*DIRECTIONS*
[1] Retype the stretch of the pumpkin soup recipe from "If you’ve never" through "30 minutes! Enjoy!".
[2] According to the pumpkin soup recipe, how many servings does it make?
[3] Please write what follows the last step shown in the pumpkin soup recipe, continuing the directions.

*PROVIDED PASSAGE*
— Start —

Meatless Mondays  |  Posted 10.21.14

Creamy Curry Pumpkin Soup

Creamy Curry Pumpkin Soup

If you’ve never tried a pumpkin soup, try it! This soup is creamy, filling, and decadent. It is full of fall flavors and lightly sweet with a bit of spice from curry powder (and the slightest hints of cinnamon, ginger, and creamy coconut) AND it's ready in 30 minutes! Enjoy!

Total Time: 30 minutes
Prep: 15 minutes
Cook: 15 minutes
Yield: 4 servings


  • 2 tsp canola oil
  • 3 cloves garlic, minced
  • 1 shallot, diced
  • 2 medium carrots, diced
  • 1/4 cup brown sugar
  • 2 tsp curry powder
  • 1 tsp ginger
  • 1 tsp cinnamon
  • 15 oz. 100% pure pumpkin
  • 3 cups vegetable broth
  • 1 cup coconut milk
  • salt and freshly ground black pepper


  • Heat the canola oil in a large stockpot over medium-high heat. Add the garlic, shallot and carrots, and season with a pinch of salt and pepper. Cook for about 5 minutes, or until the carrots begin to soften but before the shallot and garlic begin to turn brown.

— End —

*Word and element locating data*

— Start —

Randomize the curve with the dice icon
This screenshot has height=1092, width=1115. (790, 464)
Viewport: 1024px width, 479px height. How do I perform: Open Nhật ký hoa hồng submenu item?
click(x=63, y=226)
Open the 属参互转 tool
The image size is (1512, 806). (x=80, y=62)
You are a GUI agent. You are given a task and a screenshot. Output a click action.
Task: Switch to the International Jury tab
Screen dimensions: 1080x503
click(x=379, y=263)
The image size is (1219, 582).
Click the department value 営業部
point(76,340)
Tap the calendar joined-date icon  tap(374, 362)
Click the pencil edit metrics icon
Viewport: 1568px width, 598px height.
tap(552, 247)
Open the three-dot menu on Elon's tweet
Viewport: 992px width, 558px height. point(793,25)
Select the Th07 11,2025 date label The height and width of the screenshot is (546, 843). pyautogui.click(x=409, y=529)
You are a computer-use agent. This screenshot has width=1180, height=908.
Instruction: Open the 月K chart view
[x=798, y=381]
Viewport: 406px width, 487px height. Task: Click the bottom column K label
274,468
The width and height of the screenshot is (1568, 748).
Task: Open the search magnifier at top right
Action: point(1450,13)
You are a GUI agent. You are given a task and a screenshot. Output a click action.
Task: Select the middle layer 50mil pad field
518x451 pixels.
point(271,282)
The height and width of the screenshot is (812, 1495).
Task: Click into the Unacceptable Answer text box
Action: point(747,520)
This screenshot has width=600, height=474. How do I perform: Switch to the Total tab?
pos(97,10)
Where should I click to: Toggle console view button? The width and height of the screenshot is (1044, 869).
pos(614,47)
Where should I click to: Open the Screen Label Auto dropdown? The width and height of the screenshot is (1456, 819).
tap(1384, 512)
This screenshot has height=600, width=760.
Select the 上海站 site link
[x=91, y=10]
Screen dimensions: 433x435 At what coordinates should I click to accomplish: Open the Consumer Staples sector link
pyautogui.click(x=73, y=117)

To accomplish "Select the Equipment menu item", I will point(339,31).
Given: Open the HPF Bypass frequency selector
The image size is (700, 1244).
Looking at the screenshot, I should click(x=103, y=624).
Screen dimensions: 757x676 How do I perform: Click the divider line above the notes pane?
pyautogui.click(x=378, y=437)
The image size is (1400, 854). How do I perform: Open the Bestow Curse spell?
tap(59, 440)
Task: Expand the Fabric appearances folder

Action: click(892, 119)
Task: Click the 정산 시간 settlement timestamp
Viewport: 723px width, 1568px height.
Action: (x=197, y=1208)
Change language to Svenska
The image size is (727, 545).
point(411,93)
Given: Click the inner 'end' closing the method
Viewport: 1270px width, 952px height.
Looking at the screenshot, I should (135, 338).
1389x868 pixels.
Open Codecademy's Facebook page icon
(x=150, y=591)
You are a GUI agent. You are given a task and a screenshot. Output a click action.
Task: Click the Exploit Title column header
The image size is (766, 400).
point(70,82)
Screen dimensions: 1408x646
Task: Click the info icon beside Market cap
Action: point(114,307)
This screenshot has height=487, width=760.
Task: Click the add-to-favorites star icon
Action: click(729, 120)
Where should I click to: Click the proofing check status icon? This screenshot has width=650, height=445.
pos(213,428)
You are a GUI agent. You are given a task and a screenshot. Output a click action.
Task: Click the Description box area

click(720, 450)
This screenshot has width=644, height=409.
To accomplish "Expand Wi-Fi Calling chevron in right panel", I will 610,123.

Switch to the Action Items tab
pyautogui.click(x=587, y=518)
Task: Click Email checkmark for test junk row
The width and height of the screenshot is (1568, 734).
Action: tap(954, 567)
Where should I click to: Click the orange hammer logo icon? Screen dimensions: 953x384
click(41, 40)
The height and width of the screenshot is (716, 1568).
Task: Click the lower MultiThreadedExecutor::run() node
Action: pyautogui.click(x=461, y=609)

— End —

*RESULTS BY TASK*
[1]
If you’ve never tried a pumpkin soup, try it! This soup is creamy, filling, and decadent. It is full of fall flavors and lightly sweet with a bit of spice from curry powder (and the slightest hints of cinnamon, ginger, and creamy coconut) AND it's ready in 30 minutes! Enjoy!

[2] 4 servings.

[3]
  • Add the brown sugar, curry powder, cinnamon, ginger, and pumpkin puree. Stir until spices are well combined.
  • Add the vegetable broth and bring to a simmer. Season to taste with salt and pepper.
  • Turn off the heat and stir and combine the coconut milk. Serve.
  • Or (optional) purée the soup to a velvety consistency using an immersion hand blender, food processor, or blender.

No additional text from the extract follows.